Delivering biochemicals with precision using bioelectronic devices enhanced with feedback control

PLoS One. 2024 May 14;19(5):e0298286. doi: 10.1371/journal.pone.0298286. eCollection 2024.

Abstract

Precision medicine endeavors to personalize treatments, considering individual variations in patient responses based on factors like genetic mutations, age, and diet. Integrating this approach dynamically, bioelectronics equipped with real-time sensing and intelligent actuation present a promising avenue. Devices such as ion pumps hold potential for precise therapeutic drug delivery, a pivotal aspect of effective precision medicine. However, implementing bioelectronic devices in precision medicine encounters formidable challenges. Variability in device performance due to fabrication inconsistencies and operational limitations, including voltage saturation, presents significant hurdles. To address this, closed-loop control with adaptive capabilities and explicit handling of saturation becomes imperative. Our research introduces an enhanced sliding mode controller capable of managing saturation, adept at satisfactory control actions amidst model uncertainties. To evaluate the controller's effectiveness, we conducted in silico experiments using an extended mathematical model of the proton pump. Subsequently, we compared the performance of our developed controller with classical Proportional Integral Derivative (PID) and machine learning (ML)-based controllers. Furthermore, in vitro experiments assessed the controller's efficacy using various reference signals for controlled Fluoxetine delivery. These experiments showcased consistent performance across diverse input signals, maintaining the current value near the reference with a relative error of less than 7% in all trials.
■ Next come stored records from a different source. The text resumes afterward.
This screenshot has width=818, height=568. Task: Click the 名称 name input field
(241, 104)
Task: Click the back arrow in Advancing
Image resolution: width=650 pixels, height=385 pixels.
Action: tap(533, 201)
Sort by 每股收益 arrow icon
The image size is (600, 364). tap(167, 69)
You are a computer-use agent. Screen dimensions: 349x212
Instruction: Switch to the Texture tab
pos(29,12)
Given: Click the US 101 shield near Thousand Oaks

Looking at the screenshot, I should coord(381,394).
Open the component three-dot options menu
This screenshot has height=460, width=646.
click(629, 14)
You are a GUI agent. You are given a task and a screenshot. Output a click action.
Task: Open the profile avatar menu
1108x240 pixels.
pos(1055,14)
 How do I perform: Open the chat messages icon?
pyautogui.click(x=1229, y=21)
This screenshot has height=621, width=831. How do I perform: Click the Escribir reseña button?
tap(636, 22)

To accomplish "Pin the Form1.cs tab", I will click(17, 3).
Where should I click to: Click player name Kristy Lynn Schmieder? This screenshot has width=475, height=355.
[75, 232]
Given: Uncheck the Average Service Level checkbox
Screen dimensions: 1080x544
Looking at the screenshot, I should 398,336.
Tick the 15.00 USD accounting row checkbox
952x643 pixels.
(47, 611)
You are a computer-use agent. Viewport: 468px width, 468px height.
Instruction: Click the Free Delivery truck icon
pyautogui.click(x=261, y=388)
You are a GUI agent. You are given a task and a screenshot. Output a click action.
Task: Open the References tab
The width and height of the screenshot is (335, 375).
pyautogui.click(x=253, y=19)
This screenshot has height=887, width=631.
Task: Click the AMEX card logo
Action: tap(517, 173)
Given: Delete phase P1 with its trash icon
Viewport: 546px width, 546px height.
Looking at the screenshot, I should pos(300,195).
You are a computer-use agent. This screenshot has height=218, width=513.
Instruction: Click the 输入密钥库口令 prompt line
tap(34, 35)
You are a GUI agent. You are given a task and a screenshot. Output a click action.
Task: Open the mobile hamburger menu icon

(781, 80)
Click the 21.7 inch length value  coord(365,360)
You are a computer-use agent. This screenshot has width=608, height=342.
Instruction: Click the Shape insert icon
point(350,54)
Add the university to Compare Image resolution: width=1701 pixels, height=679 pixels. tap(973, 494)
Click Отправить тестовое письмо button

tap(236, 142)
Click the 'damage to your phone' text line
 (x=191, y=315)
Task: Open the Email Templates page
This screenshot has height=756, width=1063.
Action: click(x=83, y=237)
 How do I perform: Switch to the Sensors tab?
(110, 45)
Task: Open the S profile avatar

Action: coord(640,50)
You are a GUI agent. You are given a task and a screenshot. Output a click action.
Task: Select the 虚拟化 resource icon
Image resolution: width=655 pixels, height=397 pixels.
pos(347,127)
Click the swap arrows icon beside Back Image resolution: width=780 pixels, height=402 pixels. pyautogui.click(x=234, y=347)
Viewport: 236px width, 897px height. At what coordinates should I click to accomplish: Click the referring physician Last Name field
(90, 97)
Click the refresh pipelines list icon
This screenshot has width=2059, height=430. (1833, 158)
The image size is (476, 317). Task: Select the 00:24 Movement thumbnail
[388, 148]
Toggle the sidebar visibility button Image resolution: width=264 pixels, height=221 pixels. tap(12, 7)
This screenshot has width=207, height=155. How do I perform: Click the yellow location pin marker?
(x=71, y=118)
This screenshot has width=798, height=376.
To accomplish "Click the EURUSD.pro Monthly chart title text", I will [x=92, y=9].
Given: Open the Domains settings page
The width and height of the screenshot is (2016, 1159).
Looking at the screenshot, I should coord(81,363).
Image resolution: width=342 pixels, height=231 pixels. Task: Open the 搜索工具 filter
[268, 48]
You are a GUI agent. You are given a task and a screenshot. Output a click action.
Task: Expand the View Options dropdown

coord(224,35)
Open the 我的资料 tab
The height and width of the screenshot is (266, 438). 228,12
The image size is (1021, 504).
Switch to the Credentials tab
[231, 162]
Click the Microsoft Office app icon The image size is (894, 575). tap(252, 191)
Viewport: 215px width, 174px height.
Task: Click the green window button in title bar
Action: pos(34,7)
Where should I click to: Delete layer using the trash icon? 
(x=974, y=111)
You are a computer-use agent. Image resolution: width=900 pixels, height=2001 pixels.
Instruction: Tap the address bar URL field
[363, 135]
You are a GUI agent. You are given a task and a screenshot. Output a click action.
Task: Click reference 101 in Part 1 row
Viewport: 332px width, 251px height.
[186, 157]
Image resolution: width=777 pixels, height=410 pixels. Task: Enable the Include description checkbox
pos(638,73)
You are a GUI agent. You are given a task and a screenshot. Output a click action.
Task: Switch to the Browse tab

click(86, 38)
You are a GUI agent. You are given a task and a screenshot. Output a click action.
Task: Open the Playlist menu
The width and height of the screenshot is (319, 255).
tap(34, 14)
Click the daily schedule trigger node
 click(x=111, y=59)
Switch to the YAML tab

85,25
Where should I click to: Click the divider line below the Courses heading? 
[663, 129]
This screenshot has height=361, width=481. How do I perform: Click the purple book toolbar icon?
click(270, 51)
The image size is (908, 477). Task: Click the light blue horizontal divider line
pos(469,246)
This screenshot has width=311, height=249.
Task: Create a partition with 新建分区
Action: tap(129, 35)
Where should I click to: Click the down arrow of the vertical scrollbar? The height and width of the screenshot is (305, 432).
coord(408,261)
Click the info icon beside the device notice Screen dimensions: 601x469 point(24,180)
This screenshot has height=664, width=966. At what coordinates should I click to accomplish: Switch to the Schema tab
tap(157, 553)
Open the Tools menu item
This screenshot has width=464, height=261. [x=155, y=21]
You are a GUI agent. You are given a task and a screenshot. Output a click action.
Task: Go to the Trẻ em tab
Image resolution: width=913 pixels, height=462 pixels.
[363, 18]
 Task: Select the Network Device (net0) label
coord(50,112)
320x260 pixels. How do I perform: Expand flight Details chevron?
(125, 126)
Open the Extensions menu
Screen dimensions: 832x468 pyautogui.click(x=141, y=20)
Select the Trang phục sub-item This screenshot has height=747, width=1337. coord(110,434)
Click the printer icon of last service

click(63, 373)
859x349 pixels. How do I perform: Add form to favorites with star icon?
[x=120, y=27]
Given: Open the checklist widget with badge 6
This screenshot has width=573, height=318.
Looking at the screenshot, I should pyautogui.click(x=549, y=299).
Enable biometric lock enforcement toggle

Our findings underscore the potential of the developed controller to address challenges in bioelectronic device implementation, offering reliable precision in drug delivery strategies within the realm of precision medicine.

MeSH terms

  • Computer Simulation
  • Drug Delivery Systems / instrumentation
  • Feedback
  • Humans
  • Machine Learning
  • Precision Medicine* / methods

Grants and funding

This research is sponsored by the DARPA Biotechnologies Office (DARPA/BTO, https://www.darpa.mil/) and was accomplished under Cooperative Agreement Number DC20AC00003. Funding was secured by M.R. The funders had no role in study design, data collection and analysis, decision to publish, or preparation of the manuscript.